Toujours secouée par son traumatisme, Agnès n'a pas retrouvé d'emploi. "J'ai encore peur, je regarde toujours derrière moi. Je suis suivie par des psychologues pour évacuer tout ça, pour retrouver le sommeil. J'ai recommencé à prendre ma vie en main, j'ai retrouvé une vie sociale. Je me suis fait de nouveaux amis", dit-elle. Mais son histoire, elle ne la raconte pas. Les enseignants et le directeur de l'école de ses enfants sont au courant, "dans les grandes lignes". Pour les petits, la scolarité est classique, en apparence : les forces de l'ordre surveillent l'école, ils ne font pas de sortie scolaire, leurs visages sont floutés quand il y a des photos de groupe. Des rondes sont effectuées devant chez elle régulièrement. Cela suffit-elle à la sécuriser ? "Je ne me sens pas en sécurité mais je sais que j'ai de quoi me retourner au besoin et que des gens ne me laisseront pas tomber", dit-elle. Forcément, elle pense tour à tour à Madame G. "qui m'a sauvé la vie", répète-t-elle. Ou encore Madame P., qui "a tout mis en œuvre pour [la] protéger et [l]'aider. Elle a été d'un soutien indéfectible". Et les gendarmes, qui lui avaient glissé leurs numéros de téléphone, au besoin.

 "Certes, les moyens des associations sont limités, mais ils existent dans toutes les régions et il faut le savoir. On peut être hébergées, cachées, on peut être à l'abri durant un certain temps, au moins le temps que les monstres soient mis à l'écart de nos vies.
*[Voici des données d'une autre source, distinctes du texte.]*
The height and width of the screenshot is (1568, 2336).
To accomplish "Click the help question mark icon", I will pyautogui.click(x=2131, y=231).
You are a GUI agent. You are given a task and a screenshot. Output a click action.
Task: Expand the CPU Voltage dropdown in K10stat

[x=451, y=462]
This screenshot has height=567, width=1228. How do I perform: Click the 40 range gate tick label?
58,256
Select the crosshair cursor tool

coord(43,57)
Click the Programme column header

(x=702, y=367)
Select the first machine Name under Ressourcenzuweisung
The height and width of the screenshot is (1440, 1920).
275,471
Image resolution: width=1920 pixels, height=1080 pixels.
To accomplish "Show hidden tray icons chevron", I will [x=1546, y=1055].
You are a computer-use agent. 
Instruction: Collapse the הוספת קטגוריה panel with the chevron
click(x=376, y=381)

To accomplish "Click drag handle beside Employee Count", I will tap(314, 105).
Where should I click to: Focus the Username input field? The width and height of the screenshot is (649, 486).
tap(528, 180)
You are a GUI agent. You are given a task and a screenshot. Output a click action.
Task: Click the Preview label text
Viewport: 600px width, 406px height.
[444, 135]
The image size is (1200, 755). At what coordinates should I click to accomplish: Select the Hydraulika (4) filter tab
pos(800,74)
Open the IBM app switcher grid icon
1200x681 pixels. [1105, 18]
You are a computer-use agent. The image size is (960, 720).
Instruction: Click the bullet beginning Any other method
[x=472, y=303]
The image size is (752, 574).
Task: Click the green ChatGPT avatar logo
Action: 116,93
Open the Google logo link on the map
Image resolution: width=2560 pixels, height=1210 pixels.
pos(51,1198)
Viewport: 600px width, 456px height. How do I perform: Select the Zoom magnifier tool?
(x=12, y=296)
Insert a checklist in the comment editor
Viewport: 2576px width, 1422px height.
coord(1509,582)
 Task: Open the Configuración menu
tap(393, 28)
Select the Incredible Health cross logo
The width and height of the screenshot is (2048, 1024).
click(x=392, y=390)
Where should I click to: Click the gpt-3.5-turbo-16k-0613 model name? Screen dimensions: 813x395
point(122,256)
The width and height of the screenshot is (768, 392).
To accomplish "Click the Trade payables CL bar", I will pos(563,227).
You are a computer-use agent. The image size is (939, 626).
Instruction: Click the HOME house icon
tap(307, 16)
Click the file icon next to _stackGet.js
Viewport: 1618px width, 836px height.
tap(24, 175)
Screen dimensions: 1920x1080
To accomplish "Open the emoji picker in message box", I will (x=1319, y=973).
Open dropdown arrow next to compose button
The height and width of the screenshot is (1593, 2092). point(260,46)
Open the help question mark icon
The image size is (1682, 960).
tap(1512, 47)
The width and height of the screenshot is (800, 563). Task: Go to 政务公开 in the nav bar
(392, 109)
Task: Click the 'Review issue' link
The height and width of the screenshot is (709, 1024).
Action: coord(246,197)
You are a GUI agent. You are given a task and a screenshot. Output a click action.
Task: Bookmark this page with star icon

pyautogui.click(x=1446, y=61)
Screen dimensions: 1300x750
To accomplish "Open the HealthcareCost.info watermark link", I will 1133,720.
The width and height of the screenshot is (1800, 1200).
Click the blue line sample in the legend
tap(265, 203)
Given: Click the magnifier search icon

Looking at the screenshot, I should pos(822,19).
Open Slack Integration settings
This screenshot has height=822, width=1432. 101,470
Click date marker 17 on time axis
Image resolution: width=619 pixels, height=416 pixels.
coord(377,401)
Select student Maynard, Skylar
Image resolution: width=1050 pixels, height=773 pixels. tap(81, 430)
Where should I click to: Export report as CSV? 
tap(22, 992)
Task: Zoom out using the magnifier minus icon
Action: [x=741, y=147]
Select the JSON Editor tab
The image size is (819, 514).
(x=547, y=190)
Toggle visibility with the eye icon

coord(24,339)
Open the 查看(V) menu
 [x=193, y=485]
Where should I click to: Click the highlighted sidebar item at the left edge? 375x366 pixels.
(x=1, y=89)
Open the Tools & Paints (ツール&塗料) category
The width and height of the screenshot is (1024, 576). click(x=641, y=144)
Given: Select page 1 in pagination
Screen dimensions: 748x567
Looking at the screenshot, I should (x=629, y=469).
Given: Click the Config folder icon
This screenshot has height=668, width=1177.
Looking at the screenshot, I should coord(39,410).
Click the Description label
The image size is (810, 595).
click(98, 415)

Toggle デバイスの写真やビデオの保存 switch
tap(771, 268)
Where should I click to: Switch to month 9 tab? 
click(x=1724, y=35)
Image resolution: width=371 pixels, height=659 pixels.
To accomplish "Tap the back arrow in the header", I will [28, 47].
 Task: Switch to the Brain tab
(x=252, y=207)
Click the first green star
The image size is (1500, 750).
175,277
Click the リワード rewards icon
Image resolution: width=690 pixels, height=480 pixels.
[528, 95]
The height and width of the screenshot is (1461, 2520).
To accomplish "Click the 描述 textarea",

Il faut comprendre qu'on est pas toute seule. Il faut que les femmes sachent qu'elles ont de quoi se retourner si elles doivent partir, même sans un centime en poche. Pôle emploi nous permet de démissionner en touchant nos allocations, si on doit partir pour des faits de violences conjugales, il faut le savoir." 

"Je m'en suis rendue compte en partant, j'ai trouvé des personnes qui m'ont aidée à me reconstruire, qui m'ont aidé à me battre", reconnait la jeune femme. Agnès a enfin "retrouvé une vie sociale". "Je me suis fait de nouveaux amis, ça veut dire que la vie continue et je suis persuadée que tous les hommes ne sont pas des monstres", avance-t-elle avant de reconnaître malgré tout : "j'essaye de passer à autre chose mais c'est compliqué".